## 挑战
a. 请根据给定文本回答下列问题,每题一行作答:
(i) alertsnitch支持把告警数据写入哪两种数据库?
(ii) 安装前准备中要求的Mysql版本是多少?
(iii) 文中列出了哪几种部署方式?
b. 给定文本提出通过webhook发送告警信息来实现持久化。请说明文本给出的理由。

## 给定文本
——————

目录
1. 前言
由于alertmanager告警的记录不支持持久化记录,发送的告警信息不会存储在数据库中,prometheus将所有数据存储为时间序列,却不会将alertmanager发送的告警信息做为一条记录存储下来,因此,如何对alertmanager发送的告警信息进行持久化,并存储到数据库(mysql、pg)中?
2. 解决方案
我们可以知道,prometheus通过抓取监控数据,将触发规则的告警,推送到Alertmanger,Alertmanger对告警进行分组、聚合等处理后,可以通过邮件、Slack、webhook等方式对用户进行发送告警信息。
因此 ,解决的思路就是通过webhook发送告警信息到指定服务,并将记录写入到数据库。 这里推荐一个开源软件:alertsnitch
工作原理如下
官方地址:Yakshaving Art / alertsnitch · GitLab
alertsnitch支持将alertmanager的告警数据写入mysql和pg, 并结合grafna面板,将数据进行展示。
3. alertsnitch部署及使用
3.1 部署方式:
- go 编译安装
- docker-compose
- k8s
3.2 安装前准备
- 安装Mysql(版本5.7,大于5.7有报错,安装过程略),创建数据库alertsnitch,alertsnitch用户及授权
- 初始化数据库,先执行建表脚本
# 代码仓库 db.d/mysql/0.0.1-bootstrap.sql
DROP PROCEDURE IF EXISTS bootstrap;
DELIMITER //
CREATE PROCEDURE bootstrap()
BEGIN
SET @exists := (SELECT 1 FROM information_schema.tables I WHERE I.table_name = "Model" AND I.table_schema = database());
IF @exists IS NULL THEN
CREATE TABLE `Model` (
`ID` enum('1') NOT NULL,
`version` VARCHAR(20) NOT NULL,
PRIMARY KEY (`ID`)

——————

## 所给信息
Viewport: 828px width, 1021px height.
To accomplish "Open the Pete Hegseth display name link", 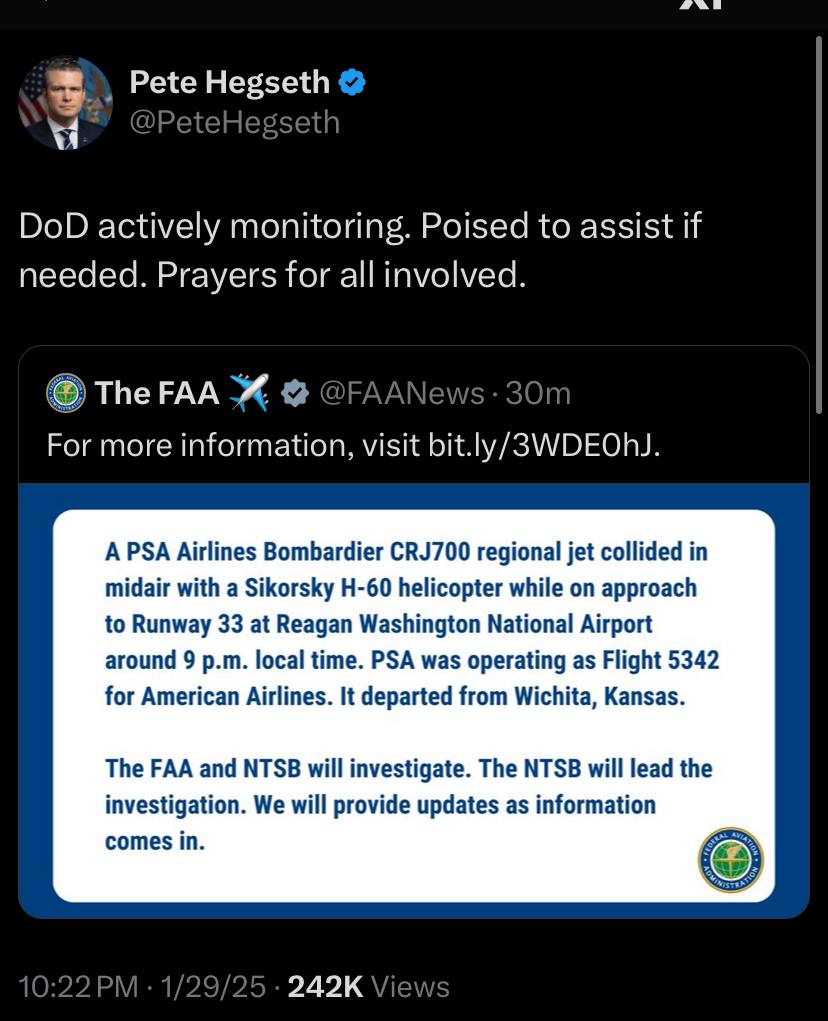I will [x=230, y=82].
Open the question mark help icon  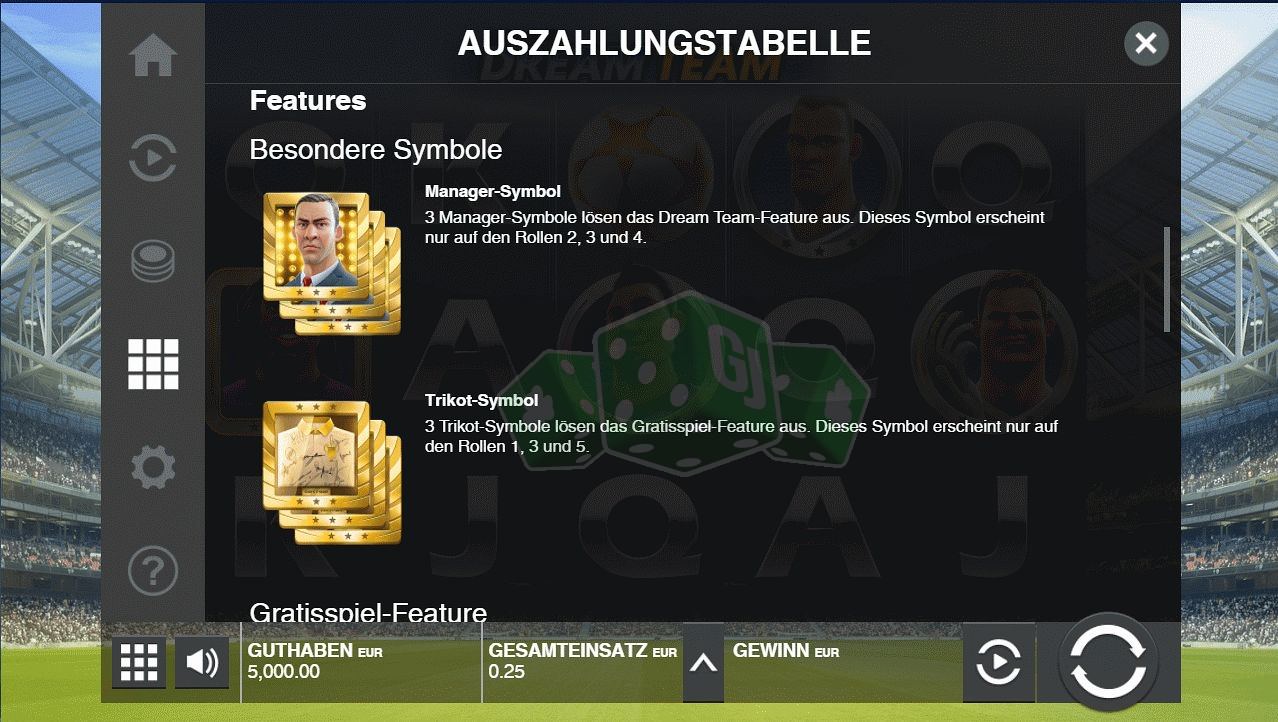point(153,571)
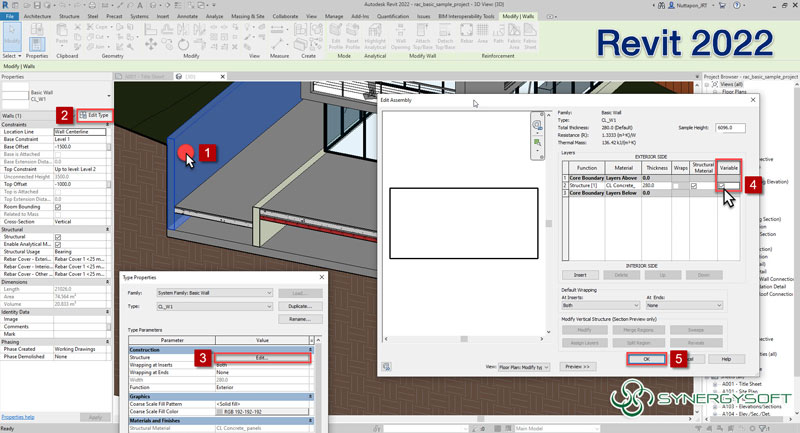This screenshot has width=800, height=433.
Task: Click the Edit Type button
Action: 94,116
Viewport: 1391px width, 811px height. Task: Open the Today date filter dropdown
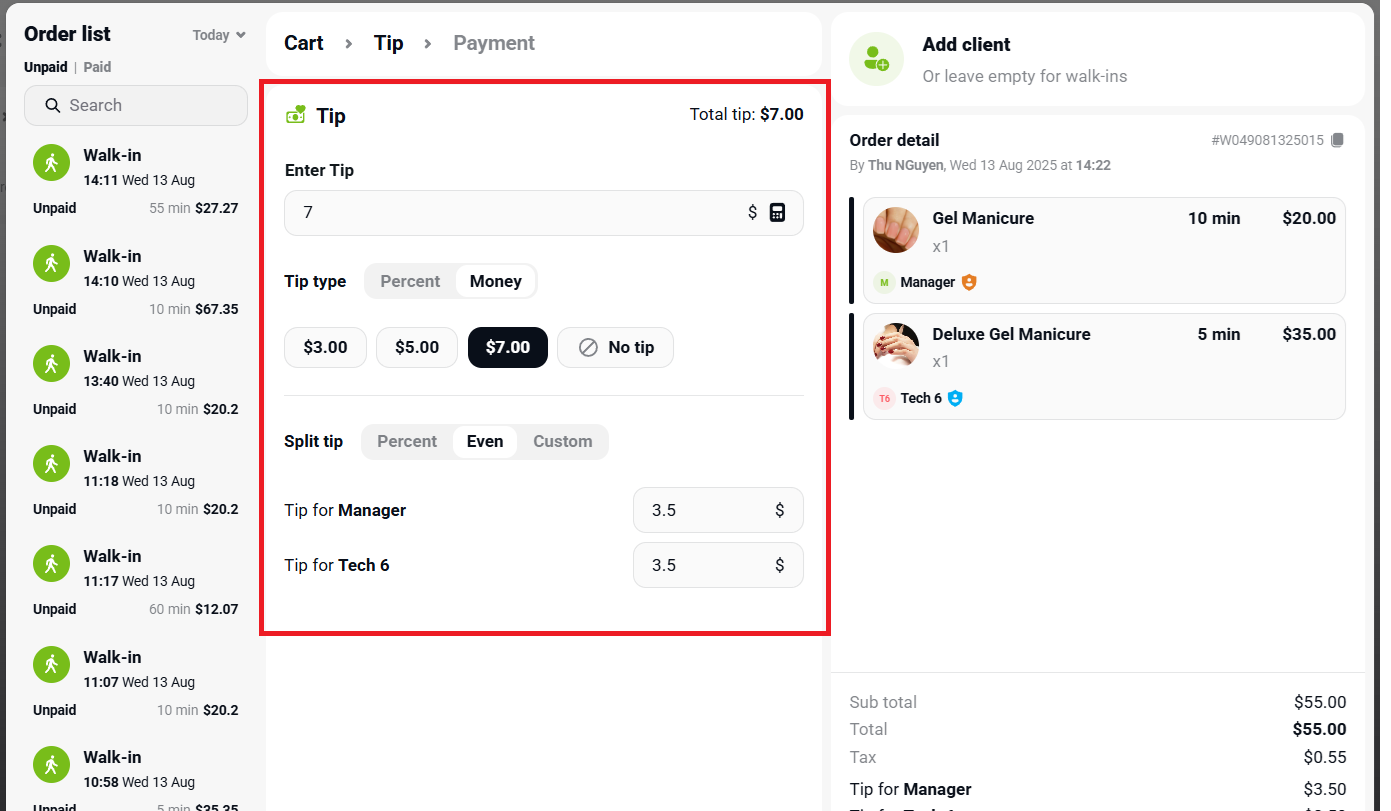218,35
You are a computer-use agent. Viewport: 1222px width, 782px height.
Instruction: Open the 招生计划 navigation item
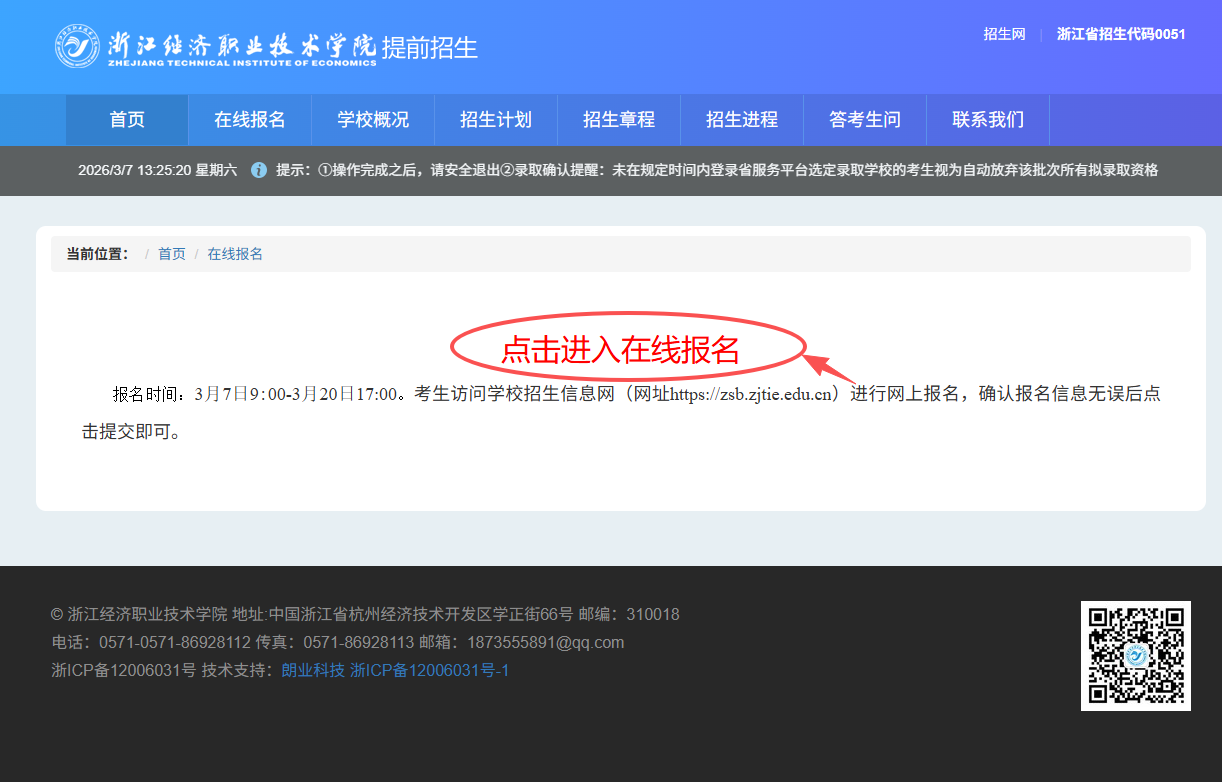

——————

## 作答结果
a.
(i) mysql和pg。
(ii) 5.7版本,大于5.7会报错。
(iii) go编译安装、docker-compose和k8s。

b. Alertmanager收到Prometheus推送的告警后,会先进行分组、聚合等处理,再通过邮件、Slack、webhook等方式发送告警信息。因此,可以用webhook把告警信息发到指定服务,由该服务把记录写入数据库。